== What you will do ==
Look below for the line that has "Instruction: Click the second"; output exactly from it through the line that has "You are a computer-use agent. 750x600 pixels.", and leave the pictures out.

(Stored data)
☆ ☆ ☆ ☆ ☆ ☆ ☆
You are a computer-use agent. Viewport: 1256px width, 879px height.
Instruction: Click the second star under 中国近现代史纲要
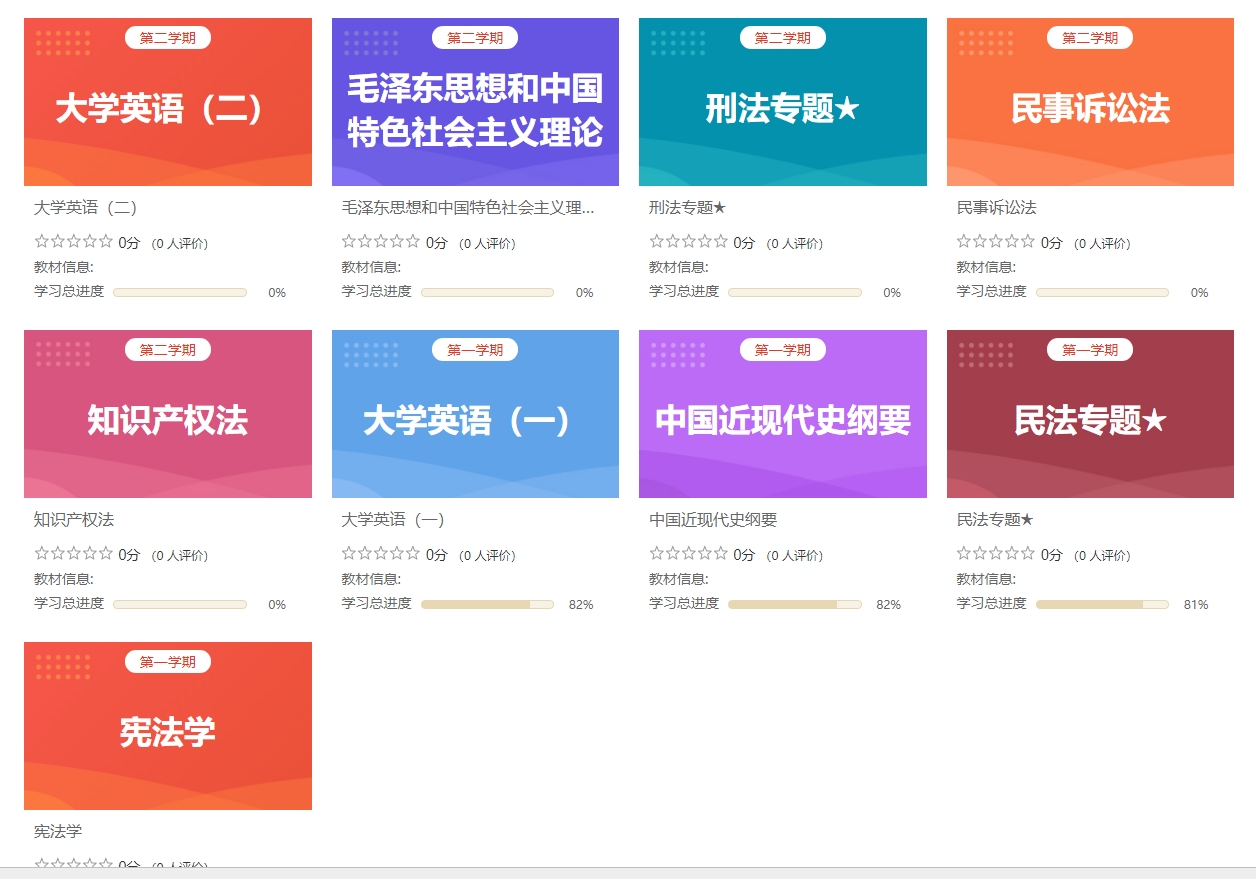pyautogui.click(x=673, y=553)
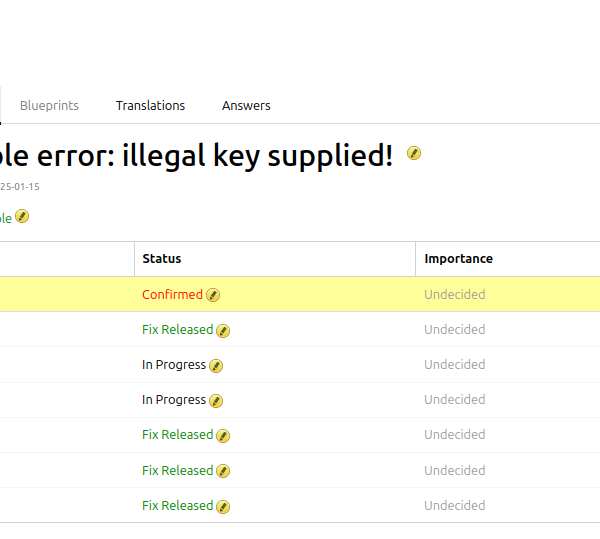Click the pencil icon beside the last Fix Released
The height and width of the screenshot is (539, 600).
click(223, 506)
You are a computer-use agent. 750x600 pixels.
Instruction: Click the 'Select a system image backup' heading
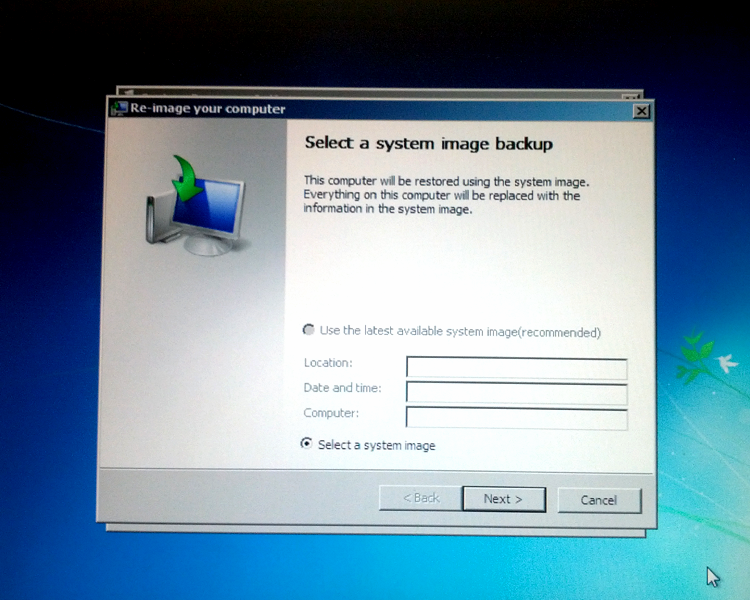point(428,144)

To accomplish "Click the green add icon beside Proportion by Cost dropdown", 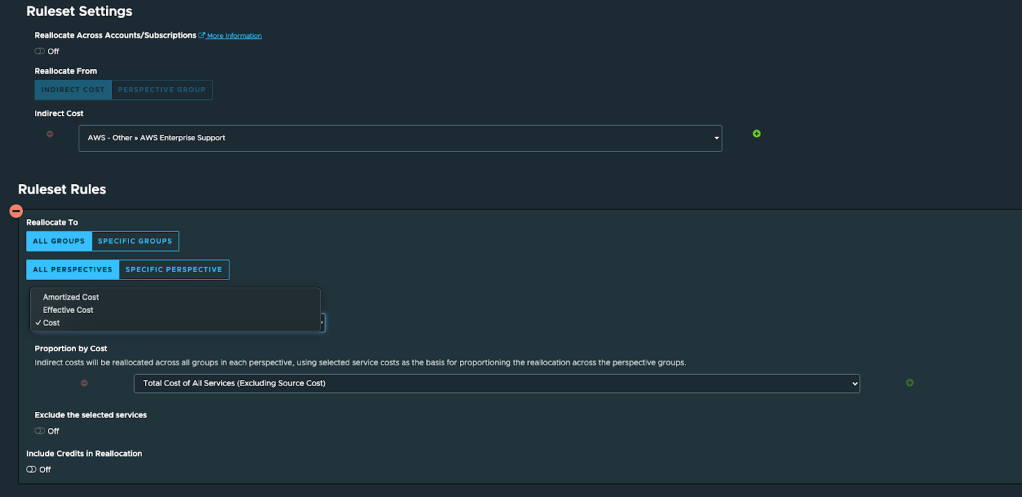I will pyautogui.click(x=909, y=383).
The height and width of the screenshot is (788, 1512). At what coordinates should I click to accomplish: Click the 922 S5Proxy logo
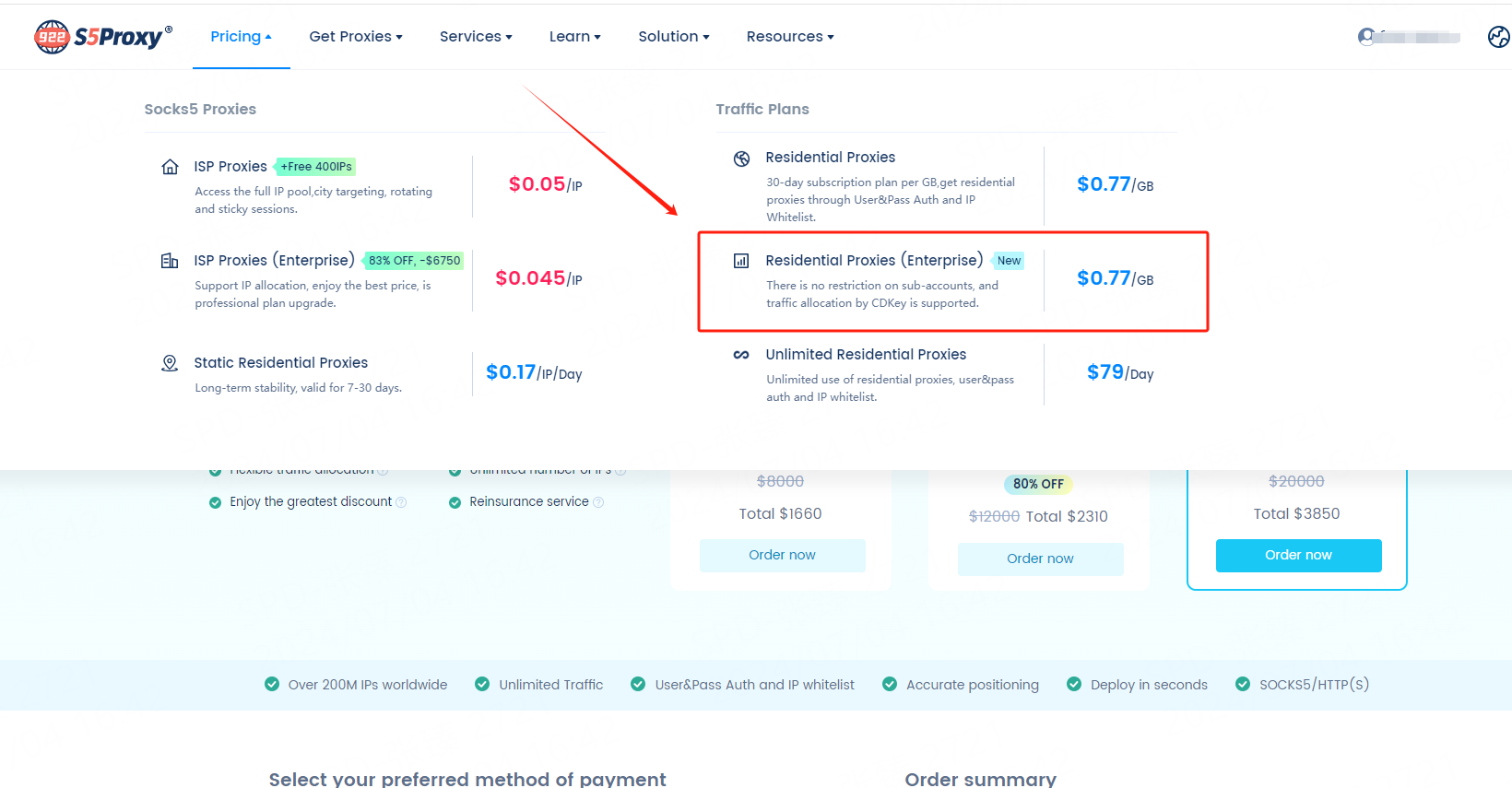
☆ ☆ ☆ ☆ ☆ ☆ ☆
== Exercise output ==
Instruction: Click the second star under 中国近现代史纲要
pyautogui.click(x=673, y=553)
Click the pencil icon beside the last Fix Released
The height and width of the screenshot is (539, 600).
click(223, 506)
You are a computer-use agent. 750x600 pixels.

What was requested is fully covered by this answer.